_SOURCE DOCUMENT_
The product term and not its adjectives or attributes is treated as the most important part of the query. Yet, in this case, “shirt” is the product the shopper is looking for and not “dresses” or “blue products.” 

Frustratingly, TFIDF struggles to return the most relevant products to shoppers and tuning relevancy becomes a manual process that constantly needs administrators to maintain.  

How Do We Solve for Poor Search Relevancy? 

The use of contextual or semantic understanding, as well as natural language processing, has improved search significantly for retailers in the last 10 years.  

There has also been a lot of progress with Artificial Intelligence (AI) and machine learning for automated relevancy tuning.    

The first-place shoppers typically express their intent is in the search box. Here is the most direct and clear way shoppers can tell a retailer what exactly they are shopping for.  

However, some shoppers are at the top of the shopping funnel and are in discovery mode. This is where you will find short queries like “jeans” or “dresses” which are referred to as head queries.  

Long-tail queries, or more complex queries, are signs the shopper has narrowed in on the product they are looking for and are closer to the bottom of the shopping funnel. 

Both of these shoppers can be catered to through a good autosuggest, or type-ahead, sometimes called visual search.

_WHAT THIS EXERCISE ASKS_
1. Do these statements agree with the search relevancy passage? For each, answer yes or no and quote the words that decide it. (a) Short searches such as "jeans" are called head queries. (b) Long-tail queries show that a shopper is near the top of the shopping funnel. (c) With TFIDF, relevancy tuning runs automatically.
2. Using the search relevancy passage, explain in one to three sentences why the search box is key to knowing what a shopper wants.

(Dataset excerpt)
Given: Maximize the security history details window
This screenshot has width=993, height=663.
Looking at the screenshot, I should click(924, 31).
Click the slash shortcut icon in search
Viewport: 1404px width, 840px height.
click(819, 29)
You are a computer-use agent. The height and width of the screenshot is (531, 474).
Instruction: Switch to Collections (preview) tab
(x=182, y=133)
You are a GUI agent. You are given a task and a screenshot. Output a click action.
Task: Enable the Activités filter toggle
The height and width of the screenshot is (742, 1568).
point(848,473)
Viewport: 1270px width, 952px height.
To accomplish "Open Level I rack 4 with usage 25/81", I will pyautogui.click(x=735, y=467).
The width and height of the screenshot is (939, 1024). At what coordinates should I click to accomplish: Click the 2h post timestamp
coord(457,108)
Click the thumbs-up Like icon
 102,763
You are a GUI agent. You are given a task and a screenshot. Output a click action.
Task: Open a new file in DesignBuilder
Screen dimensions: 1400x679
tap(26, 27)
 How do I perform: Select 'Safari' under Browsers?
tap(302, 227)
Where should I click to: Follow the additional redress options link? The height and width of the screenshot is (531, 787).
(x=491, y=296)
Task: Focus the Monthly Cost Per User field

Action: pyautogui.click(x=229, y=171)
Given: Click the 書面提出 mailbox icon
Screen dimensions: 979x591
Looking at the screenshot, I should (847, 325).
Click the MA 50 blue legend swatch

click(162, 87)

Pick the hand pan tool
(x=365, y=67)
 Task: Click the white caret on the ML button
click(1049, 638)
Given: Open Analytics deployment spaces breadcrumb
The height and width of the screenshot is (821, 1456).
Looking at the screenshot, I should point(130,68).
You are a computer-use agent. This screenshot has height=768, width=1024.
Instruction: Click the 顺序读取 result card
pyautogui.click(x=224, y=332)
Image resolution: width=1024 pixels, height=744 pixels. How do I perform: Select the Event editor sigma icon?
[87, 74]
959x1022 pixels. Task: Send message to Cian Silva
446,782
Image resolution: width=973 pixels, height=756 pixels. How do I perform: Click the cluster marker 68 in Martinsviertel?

_SOLUTION LIST_
1.
(a) Yes: "This is where you will find short queries like “jeans” or “dresses” which are referred to as head queries."
(b) No: "Long-tail queries, or more complex queries, are signs the shopper has narrowed in on the product they are looking for and are closer to the bottom of the shopping funnel."
(c) No: "tuning relevancy becomes a manual process that constantly needs administrators to maintain."

2. The search box is typically the first place shoppers express their intent. It is the most direct and clear way for them to tell a retailer exactly what they are shopping for.